Could you copy exactly the lines below from the one with "The height and" to the one with "the Edit thumbnail", inclusive, leaving out any pictures?

> _PROVIDED ENTRIES_:
────

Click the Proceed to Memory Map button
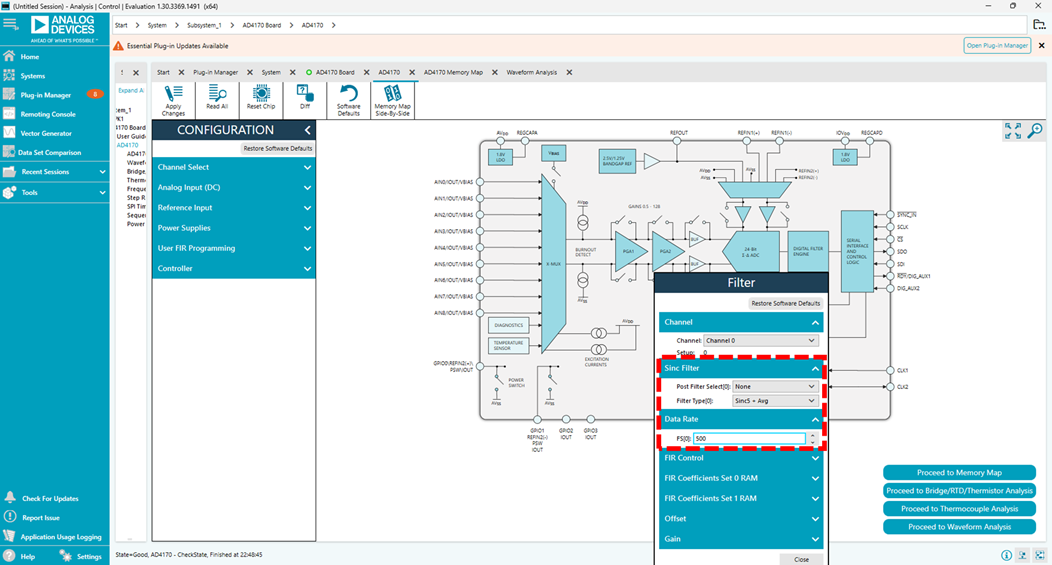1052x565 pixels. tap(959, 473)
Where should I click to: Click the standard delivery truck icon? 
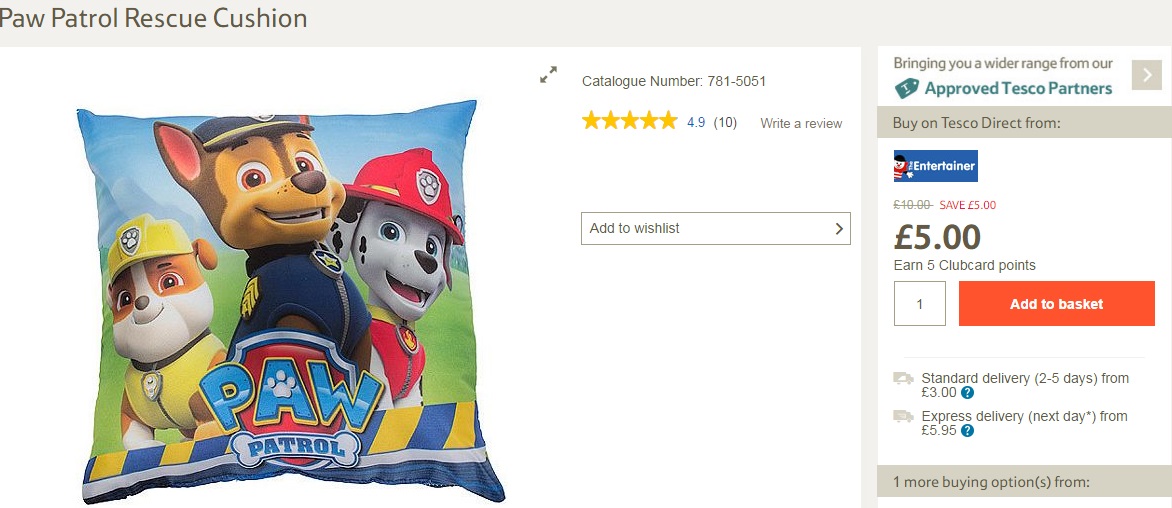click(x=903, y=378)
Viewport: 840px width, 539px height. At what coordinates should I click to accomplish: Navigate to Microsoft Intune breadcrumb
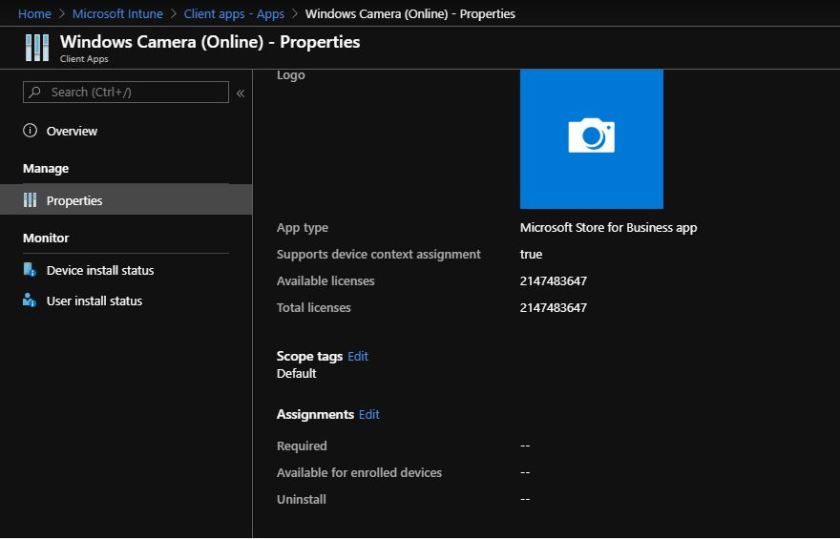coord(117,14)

────

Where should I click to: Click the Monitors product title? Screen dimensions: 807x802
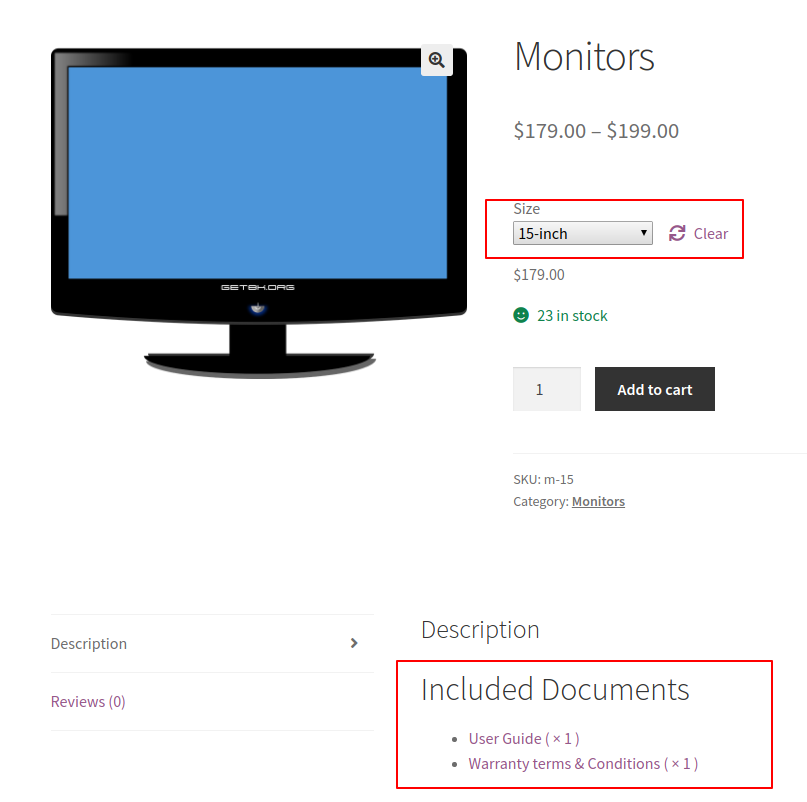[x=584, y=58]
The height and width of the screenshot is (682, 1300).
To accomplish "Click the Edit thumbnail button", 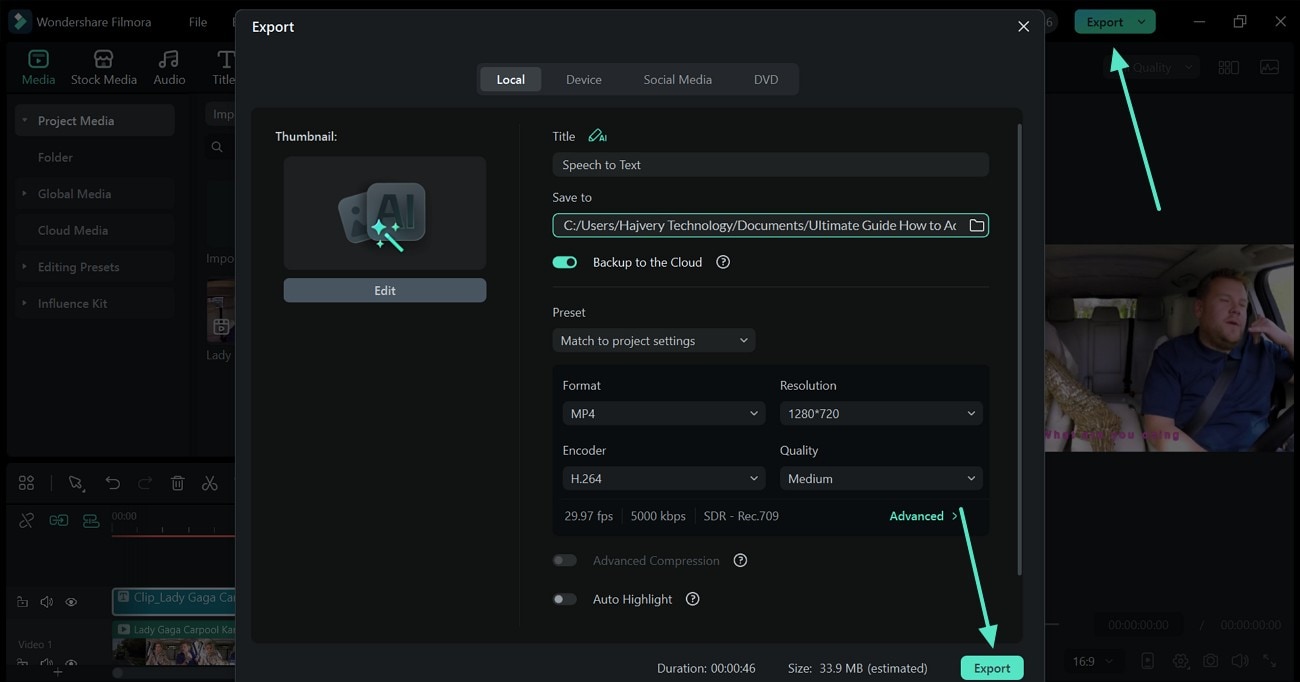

────

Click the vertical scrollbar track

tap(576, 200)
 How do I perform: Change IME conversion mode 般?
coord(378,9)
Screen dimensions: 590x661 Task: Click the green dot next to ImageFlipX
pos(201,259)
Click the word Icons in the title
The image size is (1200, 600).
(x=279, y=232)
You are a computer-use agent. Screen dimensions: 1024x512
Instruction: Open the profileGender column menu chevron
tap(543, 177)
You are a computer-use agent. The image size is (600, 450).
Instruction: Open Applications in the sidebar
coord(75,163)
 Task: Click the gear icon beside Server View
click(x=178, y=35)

────

> _REPLY_:
The height and width of the screenshot is (682, 1300).
To accomplish "Click the Edit thumbnail button", 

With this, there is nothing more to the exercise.